Giving every citizen a unique digital identity
Proving your identity with physical documents can be a hassle when applying for digital services. Now, with the National Digital Identity (NDI) framework, comprehensive identity data is stored digitally and can be used to transact seamlessly online. Given the sensitivity of personal data, consent and authentication are essential elements of the NDI framework
If you were to write down all the things that represent you as an individual, you’d probably end up with a pretty long list—birth certificate, passport, NRIC, driving license, education certificates, income documents, medical records and so on. Each of these items is part of your identity, but they’re not all in one place. This introduces friction, say, when you apply for a Housing Development Board apartment or request a bank loan.
Now imagine having a ‘wallet’ containing every aspect of your personal identity that you can carry around with you. Should you require services from the public or private sector, simply show the service provider the relevant compartment of that wallet and you can be on your way to completing a transaction. Such seamless interactions across domains and services will be made possible with the National Digital Identity (NDI) framework.

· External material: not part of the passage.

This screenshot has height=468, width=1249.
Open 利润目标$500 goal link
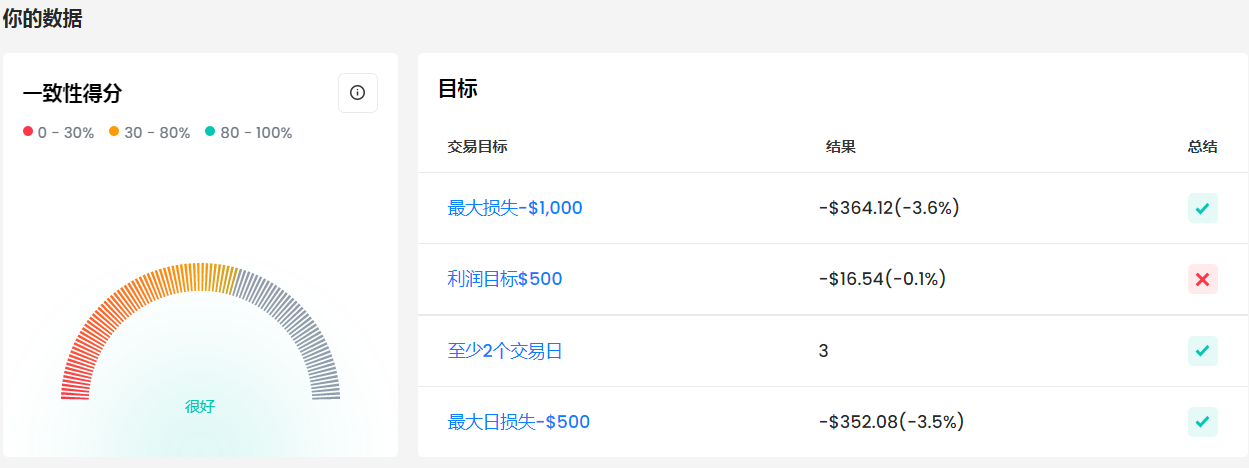(x=505, y=279)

“The NDI framework will see every resident in Singapore having a unique, cryptographic, non-replicable, non-repudiable form of digital identity,” said Mr Kwok Quek Sin, senior director of the NDI programme at the Government Technology Agency Singapore (GovTech) during the Public Sector Infocomm Seminar held on 14 September 2018.
Permission as a pre-requisite to data sharing
Trust is a key element of NDI, and Mr Kwok emphasised that it works two ways: the government must be able to trust and verify citizens’ personal data, while citizens must be able to trust the government to manage and store their personal data responsibly.
The first half of the equation is fulfilled by referencing credible identity data sources such as MyInfo and the Immigration and Checkpoints Authority’s national registry. These databases contain validated information about citizens and form the basis of building a digital identity.
But just because personal data is available doesn’t mean that it should be accessible to any public or private agency. Controls have thus been put in place under the NDI framework to ensure that citizens have a say in who can view their data and how their data is used. For example, when citizens use a digital service that requires data to be pulled from MyInfo, they will encounter a notification that clearly indicates the type of data being shared with the service provider, and they can decide whether to allow it.
“It is very important to make sure that [any sharing or exchange of identity data] takes place only with the consent of the individual,” said Mr Kwok.
Keeping transactions secure
Another key element of the NDI framework is multi-factor authentication, which helps protect against identity fraud. The first level of authentication takes place when citizens login with their Singpass, where in addition to keying in their password, they will be required to provide a one-time password sent to them via SMS or generated with a OneKey token.
But going beyond one-time passwords, NDI is designed to be able to interface with biometrics as well as third-party authentication protocols, such as those used by banks. By relying on multiple modes to verify identity and allowing the private sector to add their own layers of identity assurance on top of Singpass, the NDI prevents citizens’ identities from being hijacked for nefarious means.
“These complementary authentication factors provide [citizens and businesses with] options, resiliency and step-up authentication so that citizens can carry out more high-value and sensitive transactions online,” said Mr Kwok.
“NDI is not just about giving everyone a digital ID; it is about building a trust ecosystem—to enable the private and public sectors to build digital services on a common, universal trust framework,” he concluded.